**Data extracts**:

━━━

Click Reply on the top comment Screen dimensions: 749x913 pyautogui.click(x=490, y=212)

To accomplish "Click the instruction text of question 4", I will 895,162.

━━━

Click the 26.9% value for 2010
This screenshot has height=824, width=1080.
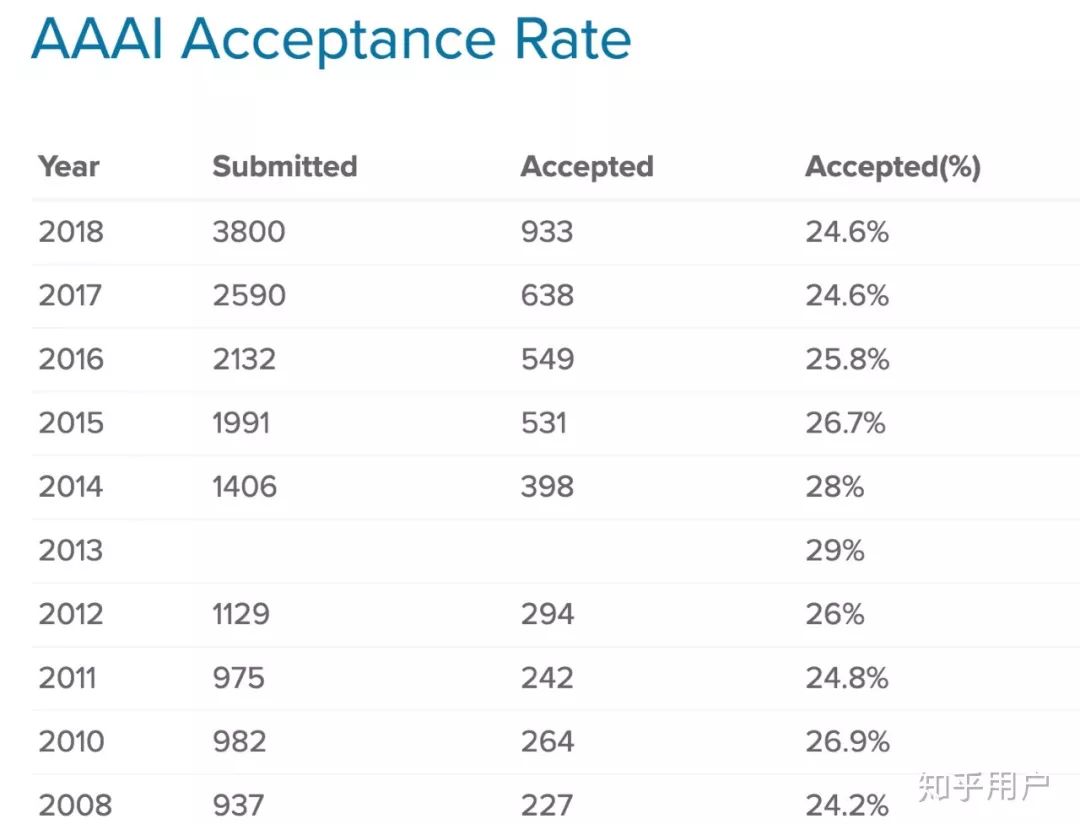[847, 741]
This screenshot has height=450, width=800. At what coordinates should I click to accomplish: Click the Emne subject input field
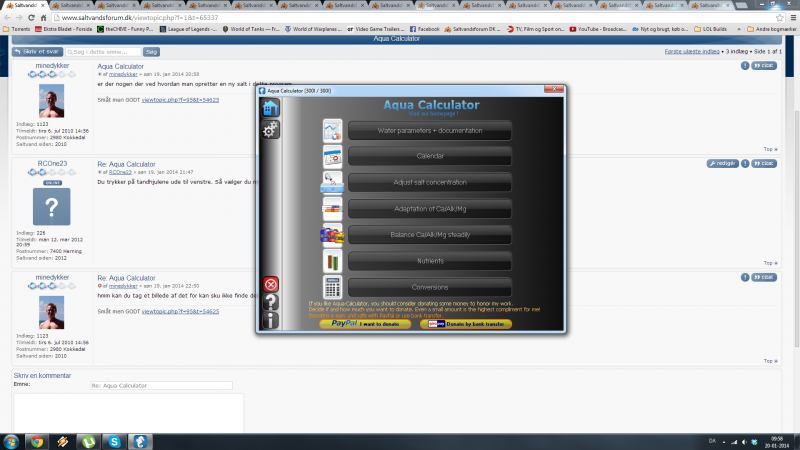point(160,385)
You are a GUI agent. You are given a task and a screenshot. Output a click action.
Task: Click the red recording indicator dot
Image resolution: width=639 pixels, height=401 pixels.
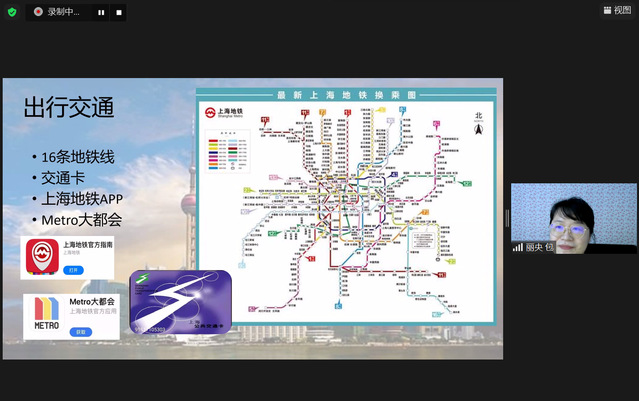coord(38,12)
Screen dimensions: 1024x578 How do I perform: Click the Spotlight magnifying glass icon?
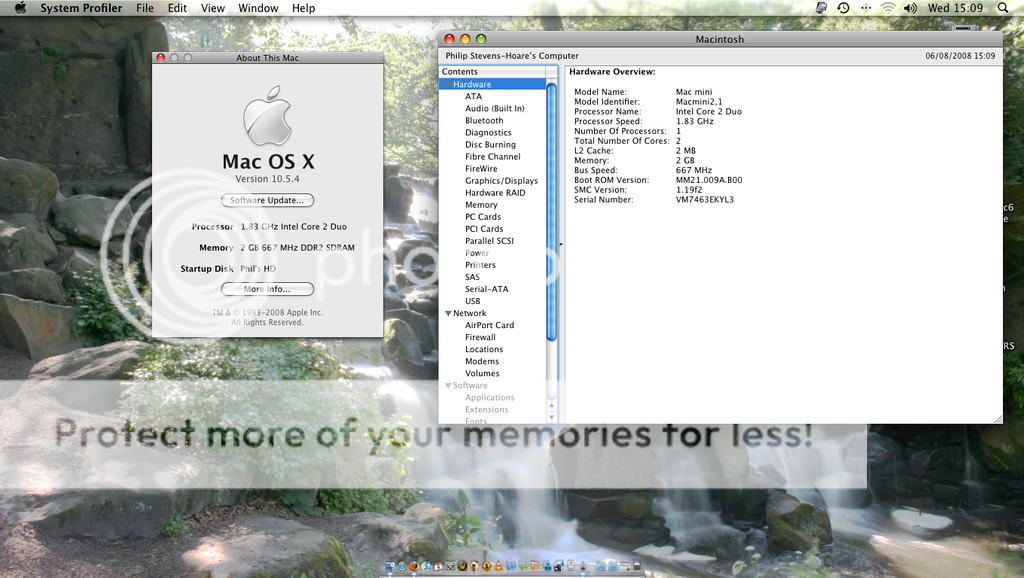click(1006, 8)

━━━

**Problem statement**:
In the data above, the stretch from the line with "This screenshot has height=450, width=800." through the line with "Task: Click the red recording indicator dot" is to be returned exactly, minus any pictures.

**The answer**:
This screenshot has height=450, width=800. At what coordinates should I click to accomplish: Click the Emne subject input field
point(160,385)
You are a GUI agent. You are given a task and a screenshot. Output a click action.
Task: Click the red recording indicator dot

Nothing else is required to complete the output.